EU plan to boost renewables away from Russian fossil fuels will help fight climate change, experts say

In an effort to end the import of Russian fossil fuels by 2027, the European Commission will boost the production and efficiency of renewable energy, according to a Bloomberg News report, a move that experts say could benefit the fight to control climate change.

On May 18, the executive branch of the European Union will propose to increase its clean energy target for 2030 from 40% of its total energy production to 45%, and will also require member states to reduce energy consumption by 13 % over the course of the decade, above the 9% decline currently required.

European energy and international climate policy experts say these moves, while only resulting in a small reduction in greenhouse gas emissions that cause climate change, are part of a positive shift away from reliance on fossil fuels. fossils.

Wind turbines compete with a coal power plant near Erkelenz, Germany

Wind turbines compete with a coal-fired power plant near Erkelenz, Germany. (Sean Gallup/Getty Images)

“In the long term, it will be beneficial for emissions and cost,” Ana Maria Jaller-Makarewicz, energy analyst for Europe at the Institute for Energy Economics and Financial Analysis, told Yahoo News. “We cannot continue with this volatile market.”

The Russian invasion of Ukraine and the resulting price increase, Jaller-Makarewicz said, “has shown Europe how volatile the price and supply of gas is.”

Jaller-Makarewicz and others have warned that while Europe hopes to boost its clean energy goals, it is also making plans to replace Russian natural gas with liquefied natural gas, or LNG, from the United States and the Middle East. Since LNG has a higher carbon footprint than conventional gas due to the energy demands of liquefaction and transportation, that will offset some of the climate benefits of clean energy and efficiency improvements.

But experts also point out that the EU is trying to avoid committing to block infrastructure and long-term fossil fuel supplies that would prevent it from meeting its goal of cutting carbon emissions enough to avert catastrophic climate change. For example, Reuters reported earlier this week that Germany is having trouble negotiating a deal to buy LNG from Qatar because Qatar wants a commitment that lasts at least 20 years. Germany hopes to reduce its emissions by 88% by 2040, so it intends to no longer need imported natural gas for power and heating in the next two decades.

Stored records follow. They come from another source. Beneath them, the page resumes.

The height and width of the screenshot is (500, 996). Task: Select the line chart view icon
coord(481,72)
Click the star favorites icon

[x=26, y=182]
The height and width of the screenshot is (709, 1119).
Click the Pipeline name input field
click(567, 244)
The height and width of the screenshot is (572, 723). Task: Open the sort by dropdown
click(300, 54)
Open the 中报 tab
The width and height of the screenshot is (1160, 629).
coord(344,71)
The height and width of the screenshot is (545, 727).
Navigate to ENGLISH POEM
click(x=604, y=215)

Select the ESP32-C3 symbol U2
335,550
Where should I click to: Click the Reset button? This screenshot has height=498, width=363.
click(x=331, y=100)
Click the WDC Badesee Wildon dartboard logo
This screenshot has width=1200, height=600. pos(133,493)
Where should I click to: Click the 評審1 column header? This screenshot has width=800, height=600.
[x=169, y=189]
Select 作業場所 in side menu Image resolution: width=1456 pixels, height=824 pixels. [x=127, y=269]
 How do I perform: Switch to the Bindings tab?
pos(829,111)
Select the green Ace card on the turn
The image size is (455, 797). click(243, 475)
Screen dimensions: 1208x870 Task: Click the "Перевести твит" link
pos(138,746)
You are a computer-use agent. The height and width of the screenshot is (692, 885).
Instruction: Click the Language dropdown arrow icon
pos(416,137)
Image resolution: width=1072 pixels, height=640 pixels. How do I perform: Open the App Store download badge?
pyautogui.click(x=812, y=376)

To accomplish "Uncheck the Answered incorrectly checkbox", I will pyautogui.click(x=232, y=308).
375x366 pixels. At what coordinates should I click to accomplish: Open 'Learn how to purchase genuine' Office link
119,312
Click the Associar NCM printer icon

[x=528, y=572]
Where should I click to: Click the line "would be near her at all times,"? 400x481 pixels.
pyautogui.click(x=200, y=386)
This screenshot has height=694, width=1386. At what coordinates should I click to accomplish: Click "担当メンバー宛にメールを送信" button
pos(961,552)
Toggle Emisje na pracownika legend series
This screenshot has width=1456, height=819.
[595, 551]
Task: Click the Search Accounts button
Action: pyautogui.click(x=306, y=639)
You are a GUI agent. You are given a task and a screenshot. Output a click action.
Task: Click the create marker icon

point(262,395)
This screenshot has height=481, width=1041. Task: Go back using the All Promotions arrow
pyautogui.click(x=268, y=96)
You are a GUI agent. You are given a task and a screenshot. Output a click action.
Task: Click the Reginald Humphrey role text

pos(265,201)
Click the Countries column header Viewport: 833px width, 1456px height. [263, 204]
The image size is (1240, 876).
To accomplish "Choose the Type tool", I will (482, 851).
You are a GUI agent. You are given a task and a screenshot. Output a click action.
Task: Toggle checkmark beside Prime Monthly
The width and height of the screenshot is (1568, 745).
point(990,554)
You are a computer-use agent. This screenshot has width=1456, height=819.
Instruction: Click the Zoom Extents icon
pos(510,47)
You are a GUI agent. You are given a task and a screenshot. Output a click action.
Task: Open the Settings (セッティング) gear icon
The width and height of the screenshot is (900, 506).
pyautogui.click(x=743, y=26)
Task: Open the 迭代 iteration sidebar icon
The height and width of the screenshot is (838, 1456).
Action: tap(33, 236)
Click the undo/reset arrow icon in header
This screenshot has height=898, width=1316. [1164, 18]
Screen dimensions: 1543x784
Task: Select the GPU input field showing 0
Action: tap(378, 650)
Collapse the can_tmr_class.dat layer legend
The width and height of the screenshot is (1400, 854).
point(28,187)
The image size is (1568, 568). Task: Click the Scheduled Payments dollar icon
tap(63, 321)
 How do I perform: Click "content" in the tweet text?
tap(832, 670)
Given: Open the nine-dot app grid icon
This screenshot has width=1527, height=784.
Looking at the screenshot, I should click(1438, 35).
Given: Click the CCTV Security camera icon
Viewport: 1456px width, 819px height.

“The reality is more positive, but it’s a bit mixed,” Jake Schmidt, senior strategic director for international climate at the Natural Resources Defense Council, told Yahoo News. “The EU is trying to move away from Russian gas fairly quickly, but as a result it is not scrapping its climate goals, which is good. So what they’re looking at is: ‘How could we build infrastructure in the short term to switch our gas supplies?’ They’re trying to do that in a way that doesn’t limit them to infrastructure that has no long-term climate value.”

PCK Oil Refinery

The German PCK refinery, majority owned by the Russian energy company Rosneft, processes oil from Russia through the Druzhba pipeline. (Hannibal Hanschke/Getty Images)

European nations are doing this in two ways, Schmidt said: They’re leaning toward building floating LNG import terminals offshore, less permanent than onshore structures, and they’re trying to build them so they can go out of use. for LNG to hydrogen in the future.

“They clearly recognize, both in the short and long term, [the need] to double down on their climate strategy,” Schmidt said. It takes two to five years to build an LNG import terminal, which is longer than building a new wind or solar farm.

Currently, oil and gas consumers around the world are paying record prices. As well as cutting emissions and taking money out of Russian President Vladimir Putin’s war chest at a time when he has invaded Ukraine and threatens other countries in Europe, the EU believes its upcoming energy transition plan will save consumers money on gasoline. Bloomberg reported that its sources estimated total annual savings of €80bn on gas, €12bn on oil and €1.7bn on coal.

However, skeptics may worry that renewable energy mandates will increase the price of electricity. Wind and solar are becoming more cost-competitive with gas and cheaper than coal, but some studies have shown that renewable energy portfolio standards increase energy prices by forcing utilities to to invest in new wind and solar installations before investing in existing coal or gas power. otherwise, the plants would need to be replaced.

High fuel prices at a Shell petrol station in Wales

High petrol prices, seen here at a Shell station in Wales, are hitting consumers in the UK hard. (Matthew Horwood/Getty Images)

However, most experts are confident that falling prices and other measures being taken in Europe, such as the simplification of renewable energy permitting processes, will make the EU’s plan to increase renewable energy actually cheaper than importing increasingly expensive fossil fuels.

“It’s an important step in finally completing this transition that they’re trying to accomplish as quickly as possible to get off fossil fuels and dependency entirely,” Pete Ogden, vice president for energy, climate and environment at the United Nations Foundation, he told Yahoo News. “They are going to find the alternatives increasingly attractive economically.”